* Direction
In the rows below, replace "GUI agent" with "interface agent" and keep everything else unchanged.
====== Recorded information ======
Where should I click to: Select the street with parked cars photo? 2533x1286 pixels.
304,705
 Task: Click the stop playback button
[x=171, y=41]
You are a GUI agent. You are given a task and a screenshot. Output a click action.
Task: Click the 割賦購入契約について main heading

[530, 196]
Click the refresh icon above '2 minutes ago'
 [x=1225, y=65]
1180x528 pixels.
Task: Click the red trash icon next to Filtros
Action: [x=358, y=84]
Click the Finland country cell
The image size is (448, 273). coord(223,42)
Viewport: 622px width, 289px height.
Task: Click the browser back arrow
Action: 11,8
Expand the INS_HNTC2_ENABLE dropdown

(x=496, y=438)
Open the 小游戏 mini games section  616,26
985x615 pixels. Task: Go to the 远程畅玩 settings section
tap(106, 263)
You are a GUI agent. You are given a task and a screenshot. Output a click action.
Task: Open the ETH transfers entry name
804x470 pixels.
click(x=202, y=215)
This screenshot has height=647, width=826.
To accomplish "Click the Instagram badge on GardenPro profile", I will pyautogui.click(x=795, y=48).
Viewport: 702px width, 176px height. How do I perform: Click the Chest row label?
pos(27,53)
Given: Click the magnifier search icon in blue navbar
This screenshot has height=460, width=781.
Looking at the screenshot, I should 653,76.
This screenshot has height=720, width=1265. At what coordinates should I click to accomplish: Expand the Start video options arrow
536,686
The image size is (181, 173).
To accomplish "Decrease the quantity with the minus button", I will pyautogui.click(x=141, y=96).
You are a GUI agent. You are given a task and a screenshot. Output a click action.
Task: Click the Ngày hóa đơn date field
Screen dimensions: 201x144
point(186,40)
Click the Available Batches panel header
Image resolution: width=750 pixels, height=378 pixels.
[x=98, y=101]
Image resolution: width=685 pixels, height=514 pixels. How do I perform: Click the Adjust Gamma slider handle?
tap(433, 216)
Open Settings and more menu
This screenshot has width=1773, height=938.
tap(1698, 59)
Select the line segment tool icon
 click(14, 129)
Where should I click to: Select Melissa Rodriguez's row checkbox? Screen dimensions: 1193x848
======
* Exercise output
Where should I click to: Select the street with parked cars photo? 2533x1286 pixels.
304,705
 Task: Click the stop playback button
[x=171, y=41]
You are a interface agent. You are given a task and a screenshot. Output a click action.
Task: Click the 割賦購入契約について main heading

[530, 196]
Click the refresh icon above '2 minutes ago'
 [x=1225, y=65]
1180x528 pixels.
Task: Click the red trash icon next to Filtros
Action: [x=358, y=84]
Click the Finland country cell
The image size is (448, 273). coord(223,42)
Viewport: 622px width, 289px height.
Task: Click the browser back arrow
Action: 11,8
Expand the INS_HNTC2_ENABLE dropdown

(x=496, y=438)
Open the 小游戏 mini games section  616,26
985x615 pixels. Task: Go to the 远程畅玩 settings section
tap(106, 263)
You are a interface agent. You are given a task and a screenshot. Output a click action.
Task: Open the ETH transfers entry name
804x470 pixels.
click(x=202, y=215)
This screenshot has height=647, width=826.
To accomplish "Click the Instagram badge on GardenPro profile", I will pyautogui.click(x=795, y=48).
Viewport: 702px width, 176px height. How do I perform: Click the Chest row label?
pos(27,53)
Given: Click the magnifier search icon in blue navbar
This screenshot has height=460, width=781.
Looking at the screenshot, I should 653,76.
This screenshot has height=720, width=1265. At what coordinates should I click to accomplish: Expand the Start video options arrow
536,686
The image size is (181, 173).
To accomplish "Decrease the quantity with the minus button", I will pyautogui.click(x=141, y=96).
You are a interface agent. You are given a task and a screenshot. Output a click action.
Task: Click the Ngày hóa đơn date field
Screen dimensions: 201x144
point(186,40)
Click the Available Batches panel header
Image resolution: width=750 pixels, height=378 pixels.
[x=98, y=101]
Image resolution: width=685 pixels, height=514 pixels. How do I perform: Click the Adjust Gamma slider handle?
tap(433, 216)
Open Settings and more menu
This screenshot has width=1773, height=938.
tap(1698, 59)
Select the line segment tool icon
 click(14, 129)
Where should I click to: Select Melissa Rodriguez's row checkbox? Screen dimensions: 1193x848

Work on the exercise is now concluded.